Xiangying Kou, Yeying Sun, Shenjun Li, Weihua Bian, Zhihao Liu, Daolai Zhang, Jing Jiang, Xiangying Kou, Yeying Sun, Shenjun Li, Weihua Bian, Zhihao Liu, Daolai Zhang, Jing Jiang

Abstract

Background: Disease-related injury in any organ triggers a complex cascade of cellular and molecular responses that culminate in tissue fibrosis, inflammation, and angiogenesis simultaneously. Multiple cell angiogenesis is an essential part of the tissue damage response, which is involved in fibrosis development. RC28-E is a novel recombinant dual decoy receptor lgG1 Fc-fusion protein that can block vascular endothelial growth factor (VEGFA), platelet-derived growth factor (PDGF), and fibroblast growth factor-2 (FGF-2) simultaneously. This protein has stepped into clinical trials (NCT03777254) for the treatment of pathological neovascularization-related diseases. Here, we report on the role of RC28-E during anti-fibrosis and its potential multitarget function in regulating fibrosis.

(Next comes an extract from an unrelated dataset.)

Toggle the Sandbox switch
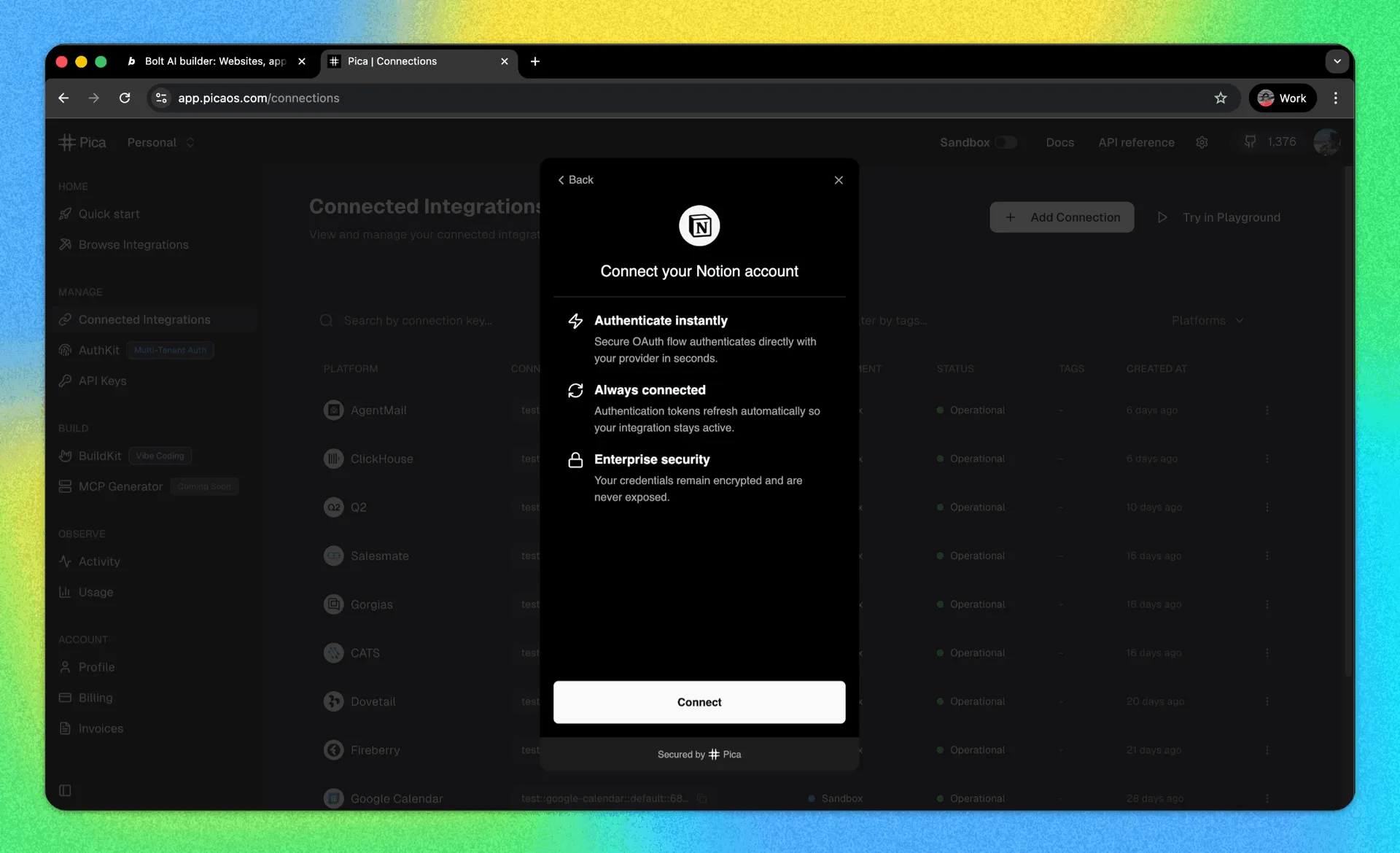 tap(1006, 142)
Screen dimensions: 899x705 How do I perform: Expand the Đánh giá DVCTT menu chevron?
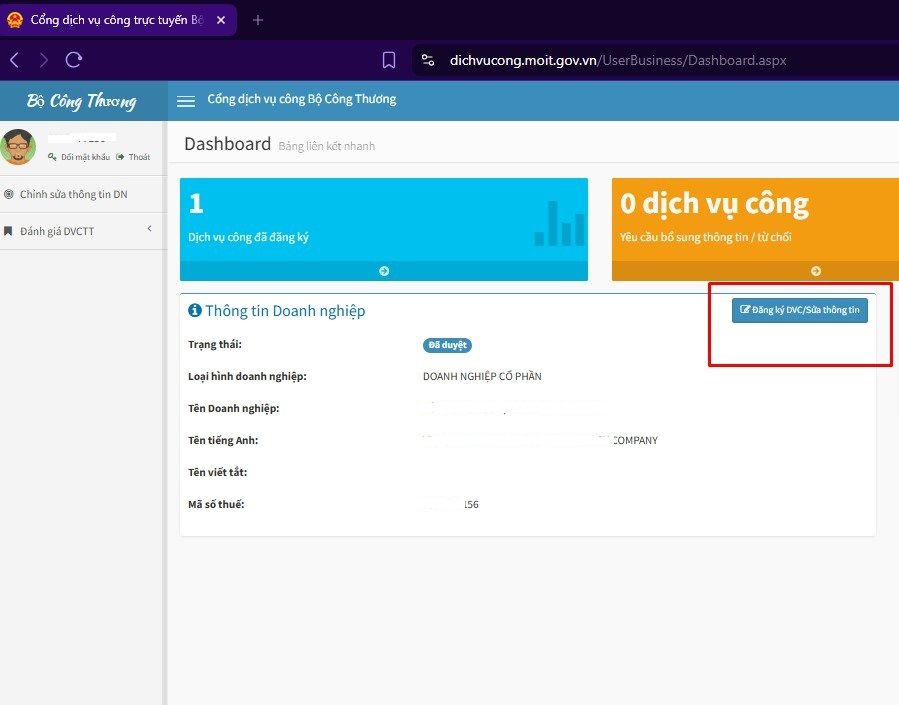[149, 230]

Methods: A bleomycin-induced pulmonary fibrosis C57BL/6 mouse model was established. Hematoxylin and eosin staining (HE) and Masson staining (Masson's) were performed to evaluate the pulmonary fibrosis based on the scoring from, Ashcroft score. Fibrosis related factors and inflammatory cytokines including HYP, α-SMA, procollagen, ICAM, IL-6, IL-1, and TNF-α were also determined at the protein and mRNA levels to characterize the fibrosis. Both mRNA and protein levels of VEGF, FGF, and transforming growth factor (TGF)-β were detected by quantitative real-time PCR (qRT-PCR) and immunohistochemical (IHC) analysis, respectively. Pulmonary fibrosis and related cytokines were re-evaluated in vivo after 3 doses of RC28-E (5 mg/kg, 15 mg/kg, and 50 mg/kg, ip. Tiw × 9) in comparison with a mono-target antagonist treatment (VEGF or FGF blocking). RC28-E attenuated the activation of TGF-β induced fibroblasts in vitro. Expression levels of α-SMA and collagen I, as well as proliferation and migration, were determined with the human skin fibroblast cell line Detroit 551 and primary murine pulmonary fibroblast cells. The mechanism of RC28-E via the TGF-β/Smad pathway was also investigated.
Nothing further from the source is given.